Three days later and we are out on that endless plain – the Serengeti. The predominant colour is pale burnt umber with the occasional green of an acacia tree. It was just getting light when we left the lodge and the sun is well up when we stop for breakfast. It is hot so we sit under the shade of one of the few trees and are joined by buffalo weaver birds and brilliantly coloured superb starlings hunting for our crumbs. A little way down the track there is a toilet block but the bushes behind it seem healthier (and far less smelly). We are amazed to see a Land Rover convoy full of Japanese tourists in masks and gloves. They descend from their vehicle like beings from another planet, survey the scene and head for the toilets. They don’t stop long and are soon back on their isolation tour.

We are getting used to spotting the game watching opportunities by the tell tale signs of huddled tourist vehicles. We find a cheetah sitting under a tree watching a traffic jam of tourists but there are too many other vehicles. We move on and pull up only ten yards from a dozen young lions and a couple of lionesses resting under a tree beside the road. Their colour merges beautifully into the grass and the only movement is an occasional yawn or stretch. There is far more action on any natural history programme but here we are far better able to appreciate the environment and put what we see on television into context.  Our future viewing will be much richer for the memory of a group of lions sleeping through the heat of the day under a Serengeti acacia.

Next day, after a slightly later start we head out across the Serengeti aiming to be at the Ngorongoro crater that evening.  There are thousands of gazelle on the plains. We stop beside the road (along with a couple of other vehicles) not far from where we saw the pride of lions yesterday. There are several lions on one side of the road and further back close to us a single male watching them, his head silhouetted in the long grass. He has his eye on taking over the pride but cannot decide whether he is ready to take on the resident male.

As one vehicle moves off we get closer to the pride and see that there is a group of Thomson’s gazelle milling around near the road. From our vantage point on our vehicle we can just see the heads of eight lion cubs watching them. Unaware, the ‘Tommys’ decide to move and determinedly walk off in a line straight towards two waiting lionesses.
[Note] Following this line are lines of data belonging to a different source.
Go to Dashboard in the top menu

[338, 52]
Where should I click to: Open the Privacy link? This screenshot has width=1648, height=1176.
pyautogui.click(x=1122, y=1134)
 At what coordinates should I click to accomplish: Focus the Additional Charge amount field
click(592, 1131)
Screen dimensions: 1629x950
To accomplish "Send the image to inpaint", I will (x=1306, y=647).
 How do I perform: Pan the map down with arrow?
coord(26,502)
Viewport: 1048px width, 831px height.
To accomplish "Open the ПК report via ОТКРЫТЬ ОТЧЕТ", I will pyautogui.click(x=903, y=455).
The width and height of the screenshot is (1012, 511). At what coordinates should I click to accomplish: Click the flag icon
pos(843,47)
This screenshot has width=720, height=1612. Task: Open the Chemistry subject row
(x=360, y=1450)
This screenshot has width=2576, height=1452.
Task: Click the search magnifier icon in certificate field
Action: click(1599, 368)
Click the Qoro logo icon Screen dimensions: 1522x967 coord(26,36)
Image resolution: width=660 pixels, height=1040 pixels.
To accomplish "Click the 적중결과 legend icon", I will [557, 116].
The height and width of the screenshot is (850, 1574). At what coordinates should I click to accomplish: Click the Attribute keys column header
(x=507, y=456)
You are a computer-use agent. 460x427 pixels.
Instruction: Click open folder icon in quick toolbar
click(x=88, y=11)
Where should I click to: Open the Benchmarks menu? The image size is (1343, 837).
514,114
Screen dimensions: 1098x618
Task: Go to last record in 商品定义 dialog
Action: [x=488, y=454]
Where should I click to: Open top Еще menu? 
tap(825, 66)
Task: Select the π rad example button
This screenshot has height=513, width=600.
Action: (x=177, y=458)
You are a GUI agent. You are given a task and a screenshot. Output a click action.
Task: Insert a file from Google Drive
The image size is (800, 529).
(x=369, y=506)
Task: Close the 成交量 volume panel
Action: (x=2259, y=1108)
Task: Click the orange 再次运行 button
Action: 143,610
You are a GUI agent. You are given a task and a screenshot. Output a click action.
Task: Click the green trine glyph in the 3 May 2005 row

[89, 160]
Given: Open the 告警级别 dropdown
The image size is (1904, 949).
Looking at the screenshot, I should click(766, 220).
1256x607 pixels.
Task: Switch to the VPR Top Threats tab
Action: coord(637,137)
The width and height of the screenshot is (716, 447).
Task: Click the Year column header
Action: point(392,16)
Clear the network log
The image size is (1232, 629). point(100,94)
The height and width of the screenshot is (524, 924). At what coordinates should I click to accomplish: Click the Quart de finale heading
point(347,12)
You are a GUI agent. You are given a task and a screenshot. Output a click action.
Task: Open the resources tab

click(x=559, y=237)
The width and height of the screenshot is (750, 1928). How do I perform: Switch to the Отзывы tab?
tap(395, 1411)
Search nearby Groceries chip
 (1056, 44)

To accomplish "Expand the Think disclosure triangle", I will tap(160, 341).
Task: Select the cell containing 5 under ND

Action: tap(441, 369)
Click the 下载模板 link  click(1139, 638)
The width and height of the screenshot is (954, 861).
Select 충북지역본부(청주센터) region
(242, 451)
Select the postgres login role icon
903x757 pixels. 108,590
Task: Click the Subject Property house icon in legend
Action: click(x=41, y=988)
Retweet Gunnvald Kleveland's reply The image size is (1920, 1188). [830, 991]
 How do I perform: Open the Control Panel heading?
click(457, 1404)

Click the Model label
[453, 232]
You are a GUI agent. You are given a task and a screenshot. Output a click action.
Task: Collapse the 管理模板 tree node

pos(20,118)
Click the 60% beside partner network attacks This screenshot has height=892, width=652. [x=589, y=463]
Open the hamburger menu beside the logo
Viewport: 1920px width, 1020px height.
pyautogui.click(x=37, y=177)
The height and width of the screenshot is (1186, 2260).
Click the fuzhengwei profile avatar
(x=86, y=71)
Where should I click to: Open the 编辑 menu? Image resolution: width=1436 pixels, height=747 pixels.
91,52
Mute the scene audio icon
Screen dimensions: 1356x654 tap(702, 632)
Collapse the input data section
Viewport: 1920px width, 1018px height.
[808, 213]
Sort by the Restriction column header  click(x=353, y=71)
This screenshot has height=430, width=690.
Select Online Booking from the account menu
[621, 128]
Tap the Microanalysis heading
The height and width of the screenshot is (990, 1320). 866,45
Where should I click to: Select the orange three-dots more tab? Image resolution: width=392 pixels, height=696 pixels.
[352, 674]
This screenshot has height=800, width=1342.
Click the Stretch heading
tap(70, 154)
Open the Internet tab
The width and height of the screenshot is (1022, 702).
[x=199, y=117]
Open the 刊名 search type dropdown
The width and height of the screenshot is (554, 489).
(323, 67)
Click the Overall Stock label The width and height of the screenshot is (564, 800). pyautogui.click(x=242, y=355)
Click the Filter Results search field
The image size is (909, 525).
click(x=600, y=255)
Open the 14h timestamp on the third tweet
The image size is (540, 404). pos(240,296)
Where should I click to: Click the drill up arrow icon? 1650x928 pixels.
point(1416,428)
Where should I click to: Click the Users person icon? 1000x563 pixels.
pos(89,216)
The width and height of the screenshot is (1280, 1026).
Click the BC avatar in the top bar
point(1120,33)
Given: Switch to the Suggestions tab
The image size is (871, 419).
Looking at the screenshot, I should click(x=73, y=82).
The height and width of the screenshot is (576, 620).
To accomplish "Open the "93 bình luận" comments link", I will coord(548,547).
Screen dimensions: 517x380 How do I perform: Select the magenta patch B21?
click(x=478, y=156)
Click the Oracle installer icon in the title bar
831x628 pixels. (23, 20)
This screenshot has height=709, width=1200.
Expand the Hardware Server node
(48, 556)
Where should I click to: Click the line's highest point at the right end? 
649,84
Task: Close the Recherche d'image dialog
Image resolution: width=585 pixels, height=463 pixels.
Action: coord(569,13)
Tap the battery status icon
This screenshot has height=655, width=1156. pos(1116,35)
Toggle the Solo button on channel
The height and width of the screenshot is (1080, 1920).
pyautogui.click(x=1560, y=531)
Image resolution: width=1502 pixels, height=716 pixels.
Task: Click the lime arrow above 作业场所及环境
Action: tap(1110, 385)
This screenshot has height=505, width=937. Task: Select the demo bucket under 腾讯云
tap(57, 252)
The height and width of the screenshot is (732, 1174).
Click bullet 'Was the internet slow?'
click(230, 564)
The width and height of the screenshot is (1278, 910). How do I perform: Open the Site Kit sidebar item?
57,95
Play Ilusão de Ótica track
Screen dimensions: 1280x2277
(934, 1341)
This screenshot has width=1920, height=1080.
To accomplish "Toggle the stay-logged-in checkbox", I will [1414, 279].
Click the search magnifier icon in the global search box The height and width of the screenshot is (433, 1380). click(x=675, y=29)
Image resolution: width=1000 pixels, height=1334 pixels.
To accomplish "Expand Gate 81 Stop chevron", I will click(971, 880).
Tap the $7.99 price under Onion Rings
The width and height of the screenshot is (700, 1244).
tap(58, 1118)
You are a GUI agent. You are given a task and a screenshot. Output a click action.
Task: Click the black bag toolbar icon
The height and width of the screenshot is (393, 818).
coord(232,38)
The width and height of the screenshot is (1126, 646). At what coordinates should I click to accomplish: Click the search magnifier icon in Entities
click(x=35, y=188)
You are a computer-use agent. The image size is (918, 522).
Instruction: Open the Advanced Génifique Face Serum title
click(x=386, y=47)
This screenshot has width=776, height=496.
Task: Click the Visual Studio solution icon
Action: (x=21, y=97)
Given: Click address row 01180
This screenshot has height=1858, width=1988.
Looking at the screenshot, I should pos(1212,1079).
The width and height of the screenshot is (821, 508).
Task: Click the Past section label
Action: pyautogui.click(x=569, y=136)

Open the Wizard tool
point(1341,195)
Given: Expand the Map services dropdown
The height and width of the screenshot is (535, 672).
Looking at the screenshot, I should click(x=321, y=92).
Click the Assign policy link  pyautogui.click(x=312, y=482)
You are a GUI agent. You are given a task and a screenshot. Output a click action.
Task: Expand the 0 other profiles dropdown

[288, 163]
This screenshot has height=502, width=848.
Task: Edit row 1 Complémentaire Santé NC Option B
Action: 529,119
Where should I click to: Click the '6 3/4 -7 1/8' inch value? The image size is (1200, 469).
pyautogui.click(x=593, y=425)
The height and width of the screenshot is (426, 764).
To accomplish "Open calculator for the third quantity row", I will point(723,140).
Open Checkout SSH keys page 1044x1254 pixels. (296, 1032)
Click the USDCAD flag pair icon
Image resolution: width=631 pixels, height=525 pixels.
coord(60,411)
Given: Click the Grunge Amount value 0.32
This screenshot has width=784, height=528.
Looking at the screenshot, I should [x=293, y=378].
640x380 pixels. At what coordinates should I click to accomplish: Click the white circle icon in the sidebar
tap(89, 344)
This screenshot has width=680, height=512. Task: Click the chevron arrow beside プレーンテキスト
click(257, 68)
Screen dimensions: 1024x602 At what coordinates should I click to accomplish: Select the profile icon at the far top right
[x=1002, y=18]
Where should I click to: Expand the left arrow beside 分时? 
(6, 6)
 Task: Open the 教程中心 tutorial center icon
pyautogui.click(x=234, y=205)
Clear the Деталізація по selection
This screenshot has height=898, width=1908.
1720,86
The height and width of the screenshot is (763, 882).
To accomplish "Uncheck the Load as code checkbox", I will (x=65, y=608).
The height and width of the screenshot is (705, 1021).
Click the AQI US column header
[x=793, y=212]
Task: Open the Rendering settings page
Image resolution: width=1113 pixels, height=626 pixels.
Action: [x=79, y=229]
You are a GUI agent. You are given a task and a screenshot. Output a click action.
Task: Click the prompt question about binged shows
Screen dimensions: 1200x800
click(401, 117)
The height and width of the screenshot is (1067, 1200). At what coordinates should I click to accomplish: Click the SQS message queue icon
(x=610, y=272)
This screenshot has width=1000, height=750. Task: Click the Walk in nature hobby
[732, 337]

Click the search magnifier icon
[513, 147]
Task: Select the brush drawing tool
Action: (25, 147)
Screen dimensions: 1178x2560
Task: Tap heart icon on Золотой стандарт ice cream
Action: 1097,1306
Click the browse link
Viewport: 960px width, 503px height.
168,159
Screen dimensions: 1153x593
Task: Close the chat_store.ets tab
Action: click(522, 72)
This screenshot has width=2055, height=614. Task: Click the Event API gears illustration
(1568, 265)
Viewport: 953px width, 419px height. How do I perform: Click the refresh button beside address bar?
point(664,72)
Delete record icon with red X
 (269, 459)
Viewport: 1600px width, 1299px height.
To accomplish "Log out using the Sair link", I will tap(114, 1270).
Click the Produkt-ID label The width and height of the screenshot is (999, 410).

She pounces. Within a few strides she has downed a gazelle. The Tommys run, frantically bounding away from danger.

The watching cubs see their opportunity. “Look at the cubs, look at the cubs, they’ve taken off” cries Glen Then, in awed tones, “Oh, here comes the lion” as the male ambles over to the kill. The cubs give chase to the fleeing gazelle. One cub downs one just in front of us. He hasn’t got a firm hold so the Tommy is able to scramble away. The cub slips on the sandy road and goes head over heels before continuing the chase.

Two minutes later and all is peaceful again, the gazelle are back together in a group standing  at a safe distance from three still watching cubs, the lion is enjoying his breakfast and the rest of the pride will have to wait their turn. Panting hard, they now trudge off up the road passing within a few feet of us and we follow them for a while.

The lone male is still waiting back down the road unfed and unloved. This has been one encounter we will never forget – and will forever wonder why the Tommys walked to their demise. Now we head to the great amphitheatre of the Ngorongoro crater but the lone male, Timbuctoo and the Limpopo will have to wait.